The TEXs role is assigned not only to tumor growth promotion, but also to participation in drug resistance. It is summarized, that TEXs can act directly by effluxing chemotherapeutic drugs from tumor cells or indirectly by carrying glycoprotein P, essential in the multidrug resistance process, to cells that are sensitive to cancer therapies [75, 85]. Some studies demonstrate TEXs take part in doxorubicin or cisplatin elimination from ovarian tumor resistant cells [82, 86]. Disturbance of immunotherapies against cancer is maintained by recognizing and binding tumor-reactive antibodies by TEXs, and carrying tumor antigens instead of antigens present on tumor cells, which dramatically reduces Ab-dependent anticancer mechanisms [87, 88].

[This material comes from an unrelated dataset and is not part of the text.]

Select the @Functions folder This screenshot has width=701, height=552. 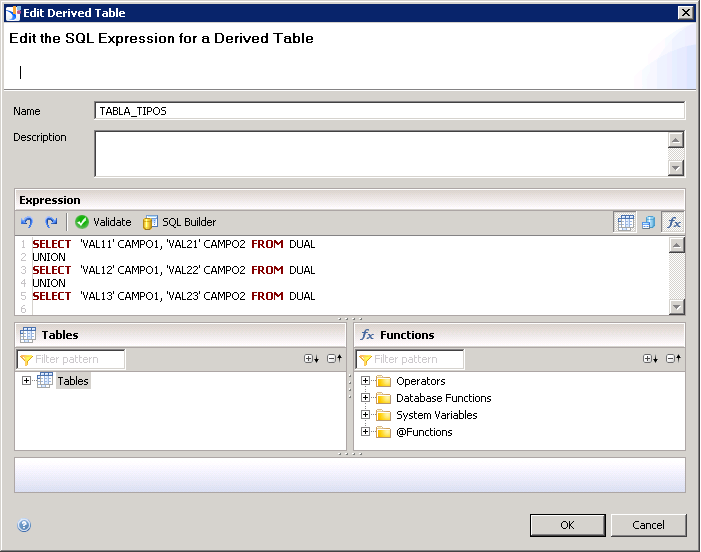[x=424, y=432]
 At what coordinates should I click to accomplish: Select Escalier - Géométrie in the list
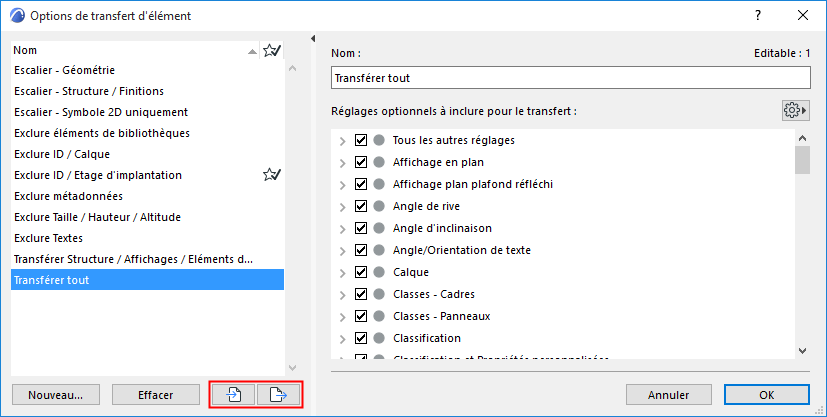click(64, 70)
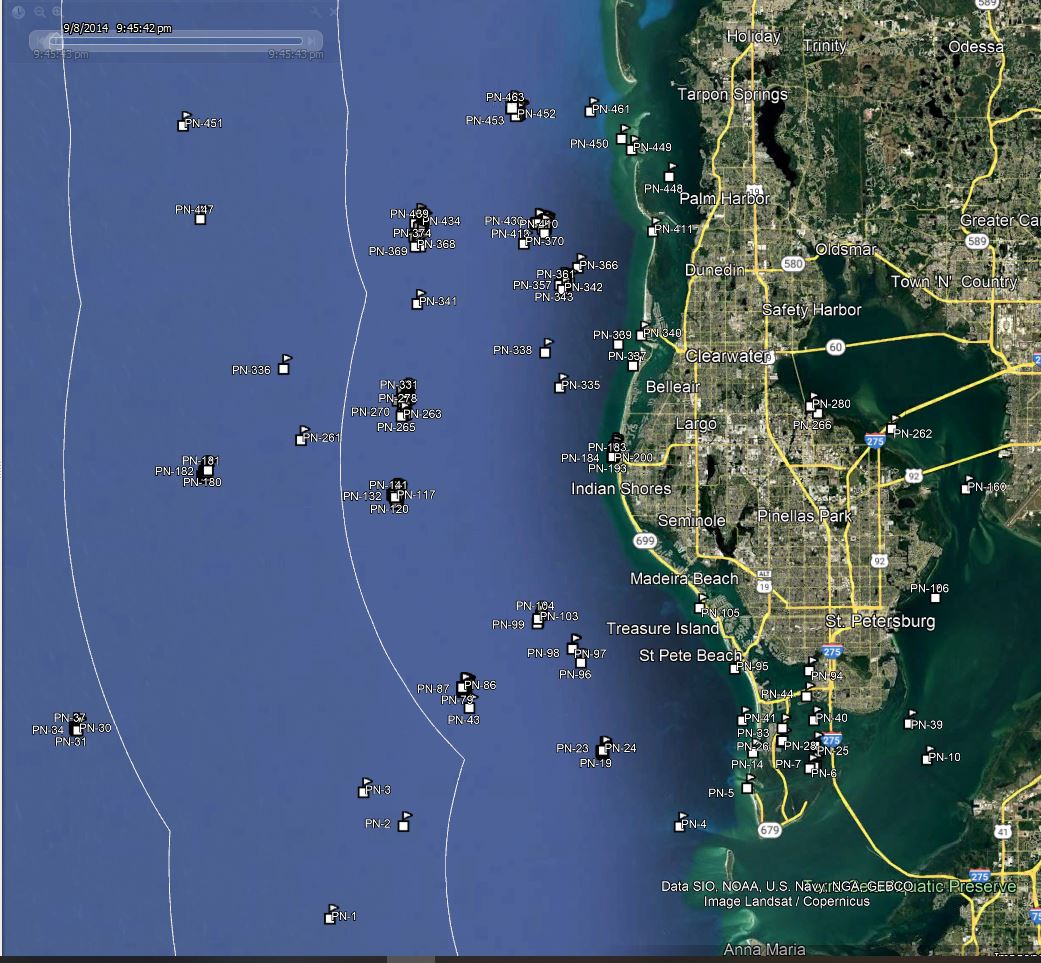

5. Exosomes as Cancer Therapeutic Targets

Exosomes present in plasma, represent a slight percent of its total proteins composition, but contain diversified molecular profiles, strictly depending on the cell they originated from. It correlates with the type of cancer and even with the progression stage, which gives rise to the potential use for them as biomarkers [8992]. As exosomes can be used in cancer therapies, their properties have to be taken into consideration. Namely, it was observed, that exosomes derived from immune cells are resistant to lysis dependent on complement factor activation and their cargo of mRNA and microRNA is protected from degradation by RNAases, which makes them good candidates for use as a vaccine [93, 94]. Moreover, an abundance of dendritic cell-derived exosomes, (DEXs) surface proteins such as tetraspanin family, ICAM-1, MFG-E8, facilitates their interaction with target cells [95, 96]. Preclinical studies showed DEXs have the potential to activate TCD4+ and TCD8+ in melanoma and nonsmall cell lung cancer patients and present safety and feasibility of application [9799]. It has also been reported that ascites-derived exosomes (ADE) and granulocyte-macrophage colony-stimulating factor (GM-CSF) induced strong anti-cancer T cell response in patients with advanced stages of colorectal cancer [100]. DEXs may also present their cargo to antigen presenting cells (APC), enhancing immune response and triggering NKG2D ligands, in turn stimulating NK cells, which is reflected in increased NK levels in melanoma patients in a clinical trial [97, 101103]. At present, current research results support us with promising data regarding vaccination utilizing DEX. The advantages of DEX anti-cancer therapy include feasibility, safety, stability, and effectiveness [104, 105].

6. Conclusion

The research on exosomes is at its naissance. It is already apparent, that we have to acknowledge the new intercellular communication and the cell function regulation systems, which are established by these nanovesicles. The process of their biogenesis, secretion, and uptake grants them an important physiological function, greatly diversified by the variety of transported molecules on their surface or as cargo. The characterization of the molecula composition of exosomes, particularly those that are tumor-derived, needs to be extended following the advancement of technologies for their isolation and precise separation methods from normal cell-derived exosomes, in order to achieve the foundation for a new diagnostic tool. Exosome-mediated bioactive molecules transfer, including nucleic acids, proteins, and lipids, influencing homeostatic changes within pheno-, genotypic adaptation and immune evasion, represent an undoubtedly huge potential for clinical and therapeutic advances. Extensive research is needed to fully understand and incorporate the application of this powerful source of new data provided by the exosomes.

Abbreviations

Rab GTPasae:Member of Ras superfamily of monomeric G proteins
EV:Extracellular vesicles
TSG101:Tumor susceptibility gene 101
HMGA2:High-mobility group AT-hook 2
S1P:Site-1 protease.

Conflicts of Interest

The authors declare that they have no conflict of interest.

Acknowledgments

This work was partially funded from the National Science Center, Poland UMO-2017/26/M/NZ5/00877# to Miroslaw J. Szczepanski. Nils Ludwig was supported by the Leopoldina Fellowship LPDS 2017-12 from German National Academy of Sciences Leopoldina. The authors would like to thank Dr. Theresa L. Whiteside, Ph.D. from the University of Pittsburgh Cancer Institute, Pittsburgh, PA, USA for the critical comments while writing the publication.